The template it has adopted should in my view be used more widely (and perhaps
in a more simplified and targeted way) to make the case for increased policy
support for remote essential services provision more generally.
Furthermore, the
issues raised in the Guide are in large measure replicated not just across the
other 25 town camps in the NT, but (to a greater or lesser extent) across all
the significant remote communities across the north. While the NT Government,
and its local governments and town councils are and have been seriously complacent
about the plight of remote community residents, they are not alone. To varying
degrees, the state governments of Western Australia, South Australia and
Queensland are similarly complacent. So too is the Commonwealth. The
Commonwealth used the 2020 revision of the National Agreement on Closing the
Gap to effectively step back, leaving the policy responsibility for addressing Indigenous
disadvantage and the myriad service delivery shortfalls to the states and
territories. The current Government has done nothing to reverse that step.
What is
particularly clear from the Guide is how exclusionary institutional complacency
emerges in myriad instances of quite prosaic neglect: the absence of footpaths,
of surveyed lots, of safe play grounds for children, of street signs, of shade
and community shelters; in short, this neglect reflects the longstanding and
widespread refusal of mainstream institutions such a local governments to see
their roles as universal rather than sectional. The details vary from
jurisdiction to jurisdiction, but the impacts are longstanding and have a
certain consistency.
What is absent
from the Guide (this is not in any way a criticism) is a strategy to ensure the
pathway forward that it lays out for essential services policy reform, both in
Alice Springs and more broadly will be adopted and implemented. There is no
established mechanism, either in Alice Springs, or more broadly, to take these
issues forward. Which politician or bureaucrat is likely to read the Guide and
commit to pursuing the solutions identified therein, or even just discuss the
identified problems, across the thirty issues identified? This is an
institutional gap or absence.
In economic
theory there is a concept of market failure, where markets do not operate
effectively to meet societal demands. In the present case, the conditions
appear to exist for an analogous concept, political failure, where our
democratic polity is not meeting basic societal needs and expectations. We have
been here before in the Indigenous policy domain. For example, on land rights:
the political system gridlocked and efforts to address dispossession were
stymied. Eventually, this led the High Court to step in and recognise the
existence of native title. In the case of essential services reform, the
mechanism to break the gridlock remains unclear; one possibility is that the
worsening climate crisis might lead to the development of a universal policy
response as temperatures rise across the north (see page 34 in the Guide).
While a fully
determined strategic pathway to drive action on reform is not able to be mapped
out, I see at least three preliminary steps which Indigenous interests might
pursue to lay the groundwork for an effective policy reform process:
First, Indigenous interests across remote
Australia might ramp up their advocacy for fair and equal essential service
provision, including through more robust public advocacy, pushing for
parliamentary and other inquiries at both national and jurisdictional levels,
and utilising the presentation methods utilised in the Guide more widely.

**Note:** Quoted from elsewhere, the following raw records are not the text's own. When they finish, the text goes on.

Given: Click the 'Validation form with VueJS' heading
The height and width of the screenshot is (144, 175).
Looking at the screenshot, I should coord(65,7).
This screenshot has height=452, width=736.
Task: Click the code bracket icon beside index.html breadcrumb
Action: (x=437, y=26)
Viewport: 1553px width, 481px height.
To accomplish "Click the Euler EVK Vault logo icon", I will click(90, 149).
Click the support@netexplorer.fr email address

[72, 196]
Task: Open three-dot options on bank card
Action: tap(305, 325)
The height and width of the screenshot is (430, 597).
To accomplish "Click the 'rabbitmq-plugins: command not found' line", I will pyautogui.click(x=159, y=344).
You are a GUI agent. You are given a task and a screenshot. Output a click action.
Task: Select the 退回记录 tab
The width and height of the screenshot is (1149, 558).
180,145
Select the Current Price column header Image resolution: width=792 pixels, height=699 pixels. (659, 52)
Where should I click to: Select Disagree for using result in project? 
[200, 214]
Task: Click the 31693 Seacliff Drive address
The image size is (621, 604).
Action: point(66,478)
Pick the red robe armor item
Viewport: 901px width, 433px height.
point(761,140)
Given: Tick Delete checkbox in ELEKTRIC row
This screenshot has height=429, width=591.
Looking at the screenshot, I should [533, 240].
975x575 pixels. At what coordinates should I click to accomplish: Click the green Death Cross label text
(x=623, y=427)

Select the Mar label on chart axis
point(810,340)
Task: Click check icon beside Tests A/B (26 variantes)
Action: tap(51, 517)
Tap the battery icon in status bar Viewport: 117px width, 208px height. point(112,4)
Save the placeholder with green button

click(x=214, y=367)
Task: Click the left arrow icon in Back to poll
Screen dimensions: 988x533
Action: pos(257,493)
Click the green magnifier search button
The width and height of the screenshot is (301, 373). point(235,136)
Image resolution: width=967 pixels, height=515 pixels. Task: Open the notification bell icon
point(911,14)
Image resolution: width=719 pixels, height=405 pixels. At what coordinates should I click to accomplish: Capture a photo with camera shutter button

Second, Indigenous interests might invest more
in making the National Agreement on Closing the Gap work for them in relation
to essential services provision. The ABS, the AIHW and the Productivity
Commission should be pushed to step up and ensure that the data required to
assess progress on the target 9b (and others not yet being measured) is both
collected, analysed and published.
Third, Indigenous interests could move beyond
the failure of the Voice and invest more in keeping the Commonwealth engaged consistent
with the constitutional reform agreed in 1967 which gave the power to the
Commonwealth to legislate in relation to Indigenous citizens. This is especially
important in relation to essential services in remote Australia as in contrast
to urban and regional Australia, remote Indigenous communities cannot rely on mainstream
interests to ensure essential services are delivered. In remote Australia, where
local interests divert scarce financial resources away from Indigenous essential
services (as is irrefutably happening in Alice Springs), Indigenous interests
must rely on the Commonwealth to step in, or in the event that the Commonwealth
continues to remain recalcitrant and complacent, use the legal system to force
change.
None of these
steps will be easy, but governments respond to pressure. Indigenous interests
in remote Australia must devise ways to better advocate for reform if they wish
to see progress and not political and social regression.
Of course, it
should not fall solely to Indigenous interests to advocate for equality in
service provision. All Australians have an interest in this as a principle, and
Indigenous interests deserve wider support in advocating for such equality.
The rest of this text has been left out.